Set exercise
Please arrange the lines between the one holding "Image resolution: width=1920" and the one holding "click(48, 42)", inclusive, as a two-column CSV headed "prompt" and "response", with each row giving the wording under "prompt" and its answer under "response". Put every field in quotes and turn any line breaks inside a field into spaces.

Excerpted data
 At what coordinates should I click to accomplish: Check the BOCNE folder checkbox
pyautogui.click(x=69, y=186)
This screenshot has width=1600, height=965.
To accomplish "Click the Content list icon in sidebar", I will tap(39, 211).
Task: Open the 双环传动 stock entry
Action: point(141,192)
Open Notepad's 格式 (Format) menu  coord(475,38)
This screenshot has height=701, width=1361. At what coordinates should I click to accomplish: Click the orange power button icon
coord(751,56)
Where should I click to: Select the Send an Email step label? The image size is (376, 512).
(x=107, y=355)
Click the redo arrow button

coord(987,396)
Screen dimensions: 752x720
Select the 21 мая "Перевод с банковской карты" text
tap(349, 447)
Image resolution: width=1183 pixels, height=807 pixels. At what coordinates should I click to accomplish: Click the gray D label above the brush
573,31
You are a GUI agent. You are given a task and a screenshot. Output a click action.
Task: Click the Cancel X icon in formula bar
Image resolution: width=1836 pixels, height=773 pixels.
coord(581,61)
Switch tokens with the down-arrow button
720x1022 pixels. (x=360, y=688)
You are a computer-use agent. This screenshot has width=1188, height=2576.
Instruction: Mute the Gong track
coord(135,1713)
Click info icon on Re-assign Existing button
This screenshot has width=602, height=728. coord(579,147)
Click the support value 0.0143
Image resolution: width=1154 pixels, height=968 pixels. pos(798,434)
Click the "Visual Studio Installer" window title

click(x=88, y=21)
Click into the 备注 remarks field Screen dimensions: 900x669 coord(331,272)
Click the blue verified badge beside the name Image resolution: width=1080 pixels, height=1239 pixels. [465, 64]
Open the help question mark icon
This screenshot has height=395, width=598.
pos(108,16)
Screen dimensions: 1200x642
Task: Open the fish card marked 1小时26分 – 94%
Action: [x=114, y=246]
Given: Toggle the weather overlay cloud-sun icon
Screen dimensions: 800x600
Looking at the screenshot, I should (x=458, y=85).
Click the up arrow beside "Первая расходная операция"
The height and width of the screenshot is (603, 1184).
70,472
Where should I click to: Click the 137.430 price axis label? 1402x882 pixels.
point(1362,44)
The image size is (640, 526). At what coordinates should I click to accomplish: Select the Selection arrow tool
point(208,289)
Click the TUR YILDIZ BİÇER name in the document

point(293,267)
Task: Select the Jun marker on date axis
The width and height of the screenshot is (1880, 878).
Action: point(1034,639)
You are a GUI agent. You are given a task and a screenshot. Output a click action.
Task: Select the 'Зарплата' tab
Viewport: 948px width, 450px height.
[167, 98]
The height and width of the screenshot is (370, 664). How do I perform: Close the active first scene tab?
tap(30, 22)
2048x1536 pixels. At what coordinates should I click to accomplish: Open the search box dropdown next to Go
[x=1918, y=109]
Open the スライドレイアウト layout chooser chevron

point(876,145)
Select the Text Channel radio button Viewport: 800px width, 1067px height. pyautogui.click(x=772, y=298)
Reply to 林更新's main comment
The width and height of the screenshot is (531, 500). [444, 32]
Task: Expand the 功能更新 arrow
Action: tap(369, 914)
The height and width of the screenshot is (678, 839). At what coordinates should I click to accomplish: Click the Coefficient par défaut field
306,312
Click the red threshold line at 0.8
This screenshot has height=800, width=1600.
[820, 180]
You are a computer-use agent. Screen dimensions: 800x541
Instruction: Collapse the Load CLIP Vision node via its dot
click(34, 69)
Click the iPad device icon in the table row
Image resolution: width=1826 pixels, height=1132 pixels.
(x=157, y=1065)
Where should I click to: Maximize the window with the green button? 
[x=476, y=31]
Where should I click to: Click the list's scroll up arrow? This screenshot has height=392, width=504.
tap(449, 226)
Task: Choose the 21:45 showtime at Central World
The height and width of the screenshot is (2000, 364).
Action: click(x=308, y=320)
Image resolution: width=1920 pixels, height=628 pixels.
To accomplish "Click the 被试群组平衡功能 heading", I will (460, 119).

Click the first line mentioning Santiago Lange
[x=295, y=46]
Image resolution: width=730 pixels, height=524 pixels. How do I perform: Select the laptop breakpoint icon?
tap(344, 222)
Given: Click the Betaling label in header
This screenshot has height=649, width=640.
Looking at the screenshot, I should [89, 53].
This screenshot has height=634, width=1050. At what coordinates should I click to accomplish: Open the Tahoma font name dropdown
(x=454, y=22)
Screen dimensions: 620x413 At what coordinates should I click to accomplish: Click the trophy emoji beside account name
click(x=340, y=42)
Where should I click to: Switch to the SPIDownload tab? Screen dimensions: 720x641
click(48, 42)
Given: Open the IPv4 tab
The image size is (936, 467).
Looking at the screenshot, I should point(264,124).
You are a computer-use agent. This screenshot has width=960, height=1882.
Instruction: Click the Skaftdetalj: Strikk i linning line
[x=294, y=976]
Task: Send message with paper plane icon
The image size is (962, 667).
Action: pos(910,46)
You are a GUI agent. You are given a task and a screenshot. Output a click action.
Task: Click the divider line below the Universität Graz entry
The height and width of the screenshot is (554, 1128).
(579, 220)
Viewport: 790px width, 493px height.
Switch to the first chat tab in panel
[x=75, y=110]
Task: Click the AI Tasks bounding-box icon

Reply to the exercise
prompt,response
"Image resolution: width=1920 pixels, height=628 pixels. To accomplish ""Click the 被试群组平衡功能 heading"",","I will (460, 119)."
"Click the first line mentioning Santiago Lange","[x=295, y=46]"
"Image resolution: width=730 pixels, height=524 pixels. How do I perform: Select the laptop breakpoint icon?","tap(344, 222)"
"Given: Click the Betaling label in header This screenshot has height=649, width=640.","Looking at the screenshot, I should [89, 53]."
"This screenshot has height=634, width=1050. At what coordinates should I click to accomplish: Open the Tahoma font name dropdown","(x=454, y=22)"
"Screen dimensions: 620x413 At what coordinates should I click to accomplish: Click the trophy emoji beside account name","click(x=340, y=42)"
"Where should I click to: Switch to the SPIDownload tab? Screen dimensions: 720x641","click(48, 42)"